News Release

Thousands of Filipinos Attend All-Virtual RootsTech Connect 2021

More than a million people join worldwide

More than 1 million family history enthusiasts participated in RootsTech Connect 2021, many for the very first time, making this the largest gathering in the event’s 10-year history. Participants from over 235 countries and territories are registered for the world’s largest family history celebration, which runs Thursday through Saturday, February 25–27, 2021.


In the Philippines, more than 4,000 people registered and attended the event. Emilia Tadeo shared the impact this conference had on her. "Hearing all the stories and experiences in the lives of all the keynote speakers from this virtual worldwide conference, I am inspired to write my own story, my parents, and the stories of my great-grandparents through RootsTech Connect, since these are already available in my own book".

"So far, I have already completed my family tree from my grandchildren going all the way back to my great-grandparents on both sides.
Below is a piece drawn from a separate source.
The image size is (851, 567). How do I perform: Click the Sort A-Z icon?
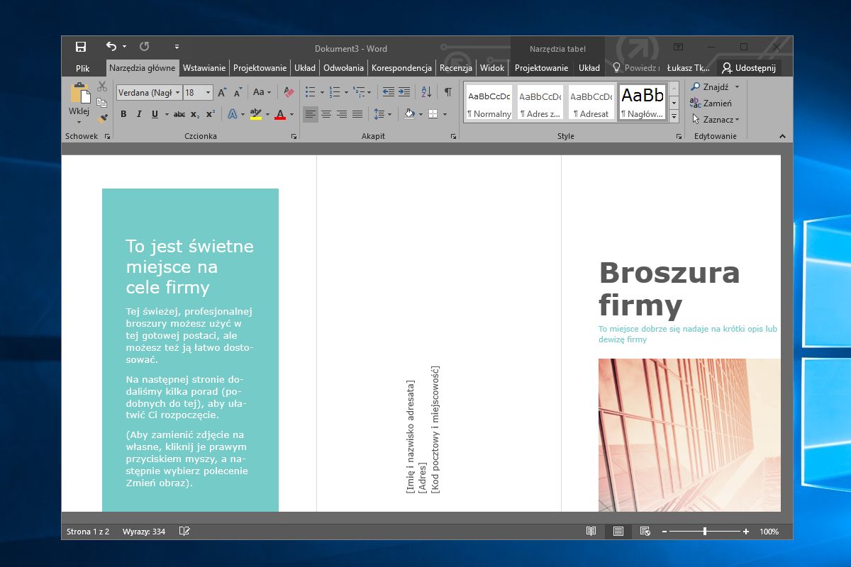426,92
All the stories shared by different celebrity keynote speakers about their ancestors and heritage are truly uplifting. I enjoyed watching cultural dances from different countries. I also enjoyed the ideas on how we can expand our family tree. I am very thankful that I was able to attend the worldwide virtual conference of RootsTech Connect because with the knowledge I have learned from that conference, I can now put our pictures in my five-generation family tree on FamilySearch, upload my own stories and stories of my parents, grand and great-grandparents and some old pictures from the 1970s through RootsTech Connect", shared Emilia.
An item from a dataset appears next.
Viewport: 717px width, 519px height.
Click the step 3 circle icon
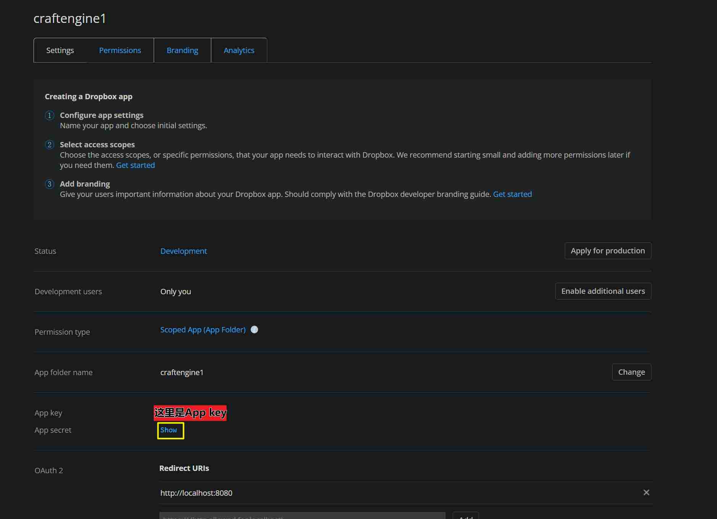coord(50,184)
The nature of the first-virtual event allowed more people to join. Venerable Miao Jing Shih of the Fo Guang Shang Mabuhay Temple shared how this event resonated with her. "I found the event interesting because the Chinese usually keeps a record in the ancestry temple of the village". She further shares her heartwarming experience. "I consider the keynote speakers to be silent heroes. Their research and life experiences made me appreciate people, human values, and world peace. The song competition showcased the talents and the sound of heaven. Moreover, the message from Elder and Sister Holland was very sweet, warm, and faith-filled. The closeness we feel with friends and family especially during the pandemic allows us to break through the darkness and see light".

Jane Vera expressed her appreciation for the keynote speakers featured during the event. "Though they're from different places and have different struggles in life, they chose to continue to help other people. I was inspired by the story of someone who lost a loved one, but even though it was difficult, watching RootsTech Connect and sharing knowledge and experience became an inspiration to that person to help others through the same platform", she shares.

RoosTech also featured popular features such as consumer DNA, new innovative technologies, and online historical records. Yoli Espinola found all these during the event. "One thing the speakers talked about was the importance of the research log function. I realized that I have ignored this for many years. I was reminded of the role it plays in genealogy work. I also learned something new - I never knew that Ancestor DNA can give a whole new dimension in family history. I find it beautiful that this conference helped bridge science and the belief that we all belong in a big, eternal family.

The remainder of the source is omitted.